The Journal of the Center for Real Estate Studies highlighted the following findings:
Education: The research found that homeowners generally gain more wealth and can save more money as well – financial practices which are associated with lower rates of homeowner’s children dropping out of school.
Health: The children of homeowners also tend to be healthier and happier than the kids of non-owners, even after considering their income and education. Indeed, other studies have also found that the so-called “wealth-building effect” of homeownership and the sense of control it brings in a stable housing market has positive effects on homeowners’ mental and physical health. However, some other studies show that in areas where there is a lot of housing distress, there are higher rates of stress and mental health disease.
Civic engagement: Homeownership is also linked with increased electoral participation, the study found. Homeowners have a higher likeliness of participating in civic groups and local elections than renters.

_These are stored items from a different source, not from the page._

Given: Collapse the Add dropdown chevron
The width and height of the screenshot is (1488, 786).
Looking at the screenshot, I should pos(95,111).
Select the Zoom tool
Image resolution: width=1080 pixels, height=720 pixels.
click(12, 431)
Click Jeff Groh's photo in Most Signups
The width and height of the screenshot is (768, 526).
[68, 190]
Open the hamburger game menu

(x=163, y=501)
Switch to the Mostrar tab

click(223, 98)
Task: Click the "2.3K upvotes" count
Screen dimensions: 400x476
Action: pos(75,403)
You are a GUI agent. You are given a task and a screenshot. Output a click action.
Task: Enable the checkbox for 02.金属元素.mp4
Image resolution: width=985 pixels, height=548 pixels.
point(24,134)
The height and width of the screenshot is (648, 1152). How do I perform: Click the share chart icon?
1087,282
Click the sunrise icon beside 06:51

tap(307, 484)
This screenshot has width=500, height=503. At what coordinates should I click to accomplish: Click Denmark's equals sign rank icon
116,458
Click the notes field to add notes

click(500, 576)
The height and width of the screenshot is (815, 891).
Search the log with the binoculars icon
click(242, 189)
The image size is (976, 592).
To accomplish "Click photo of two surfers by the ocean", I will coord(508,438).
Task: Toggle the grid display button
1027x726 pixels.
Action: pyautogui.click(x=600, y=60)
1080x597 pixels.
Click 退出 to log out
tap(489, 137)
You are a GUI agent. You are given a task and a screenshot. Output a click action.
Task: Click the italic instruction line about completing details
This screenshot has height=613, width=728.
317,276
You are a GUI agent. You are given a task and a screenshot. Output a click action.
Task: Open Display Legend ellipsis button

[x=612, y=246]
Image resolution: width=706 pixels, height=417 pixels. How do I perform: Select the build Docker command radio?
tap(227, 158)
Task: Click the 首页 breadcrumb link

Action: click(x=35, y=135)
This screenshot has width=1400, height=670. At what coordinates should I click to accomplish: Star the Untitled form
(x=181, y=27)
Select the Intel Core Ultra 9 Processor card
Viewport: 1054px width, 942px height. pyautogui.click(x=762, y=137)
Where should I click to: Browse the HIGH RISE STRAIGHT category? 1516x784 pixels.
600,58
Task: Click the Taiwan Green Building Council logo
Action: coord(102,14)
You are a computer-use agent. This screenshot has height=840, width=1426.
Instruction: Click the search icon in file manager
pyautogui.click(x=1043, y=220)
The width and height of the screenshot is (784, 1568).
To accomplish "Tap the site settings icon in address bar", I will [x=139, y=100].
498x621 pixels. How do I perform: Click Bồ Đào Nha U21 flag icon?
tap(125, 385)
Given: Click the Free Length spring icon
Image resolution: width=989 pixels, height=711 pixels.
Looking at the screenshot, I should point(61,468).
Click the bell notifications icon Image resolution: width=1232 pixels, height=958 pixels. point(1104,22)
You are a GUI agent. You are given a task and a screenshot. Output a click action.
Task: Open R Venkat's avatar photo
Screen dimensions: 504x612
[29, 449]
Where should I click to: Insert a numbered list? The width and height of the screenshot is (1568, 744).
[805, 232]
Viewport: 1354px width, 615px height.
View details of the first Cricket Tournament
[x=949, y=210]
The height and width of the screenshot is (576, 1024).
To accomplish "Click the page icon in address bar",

Crime: The research also found that homeowners are generally less likely to be involved in criminal activity than non-owners. In addition, neighborhoods with stable housing, regardless of the ownership structure, tend to have lower crime levels as well. In contrast, some other studies suggest that high levels of foreclosure activity are linked to increased burglary and violent crime rates.
“Owning a home embodies the promise of individual autonomy and is the aspiration of most American households,” the researchers note. “Homeownership allows households to accumulate wealth and social status, and is the basis for a number of positive social, economic, family, and civic outcomes.”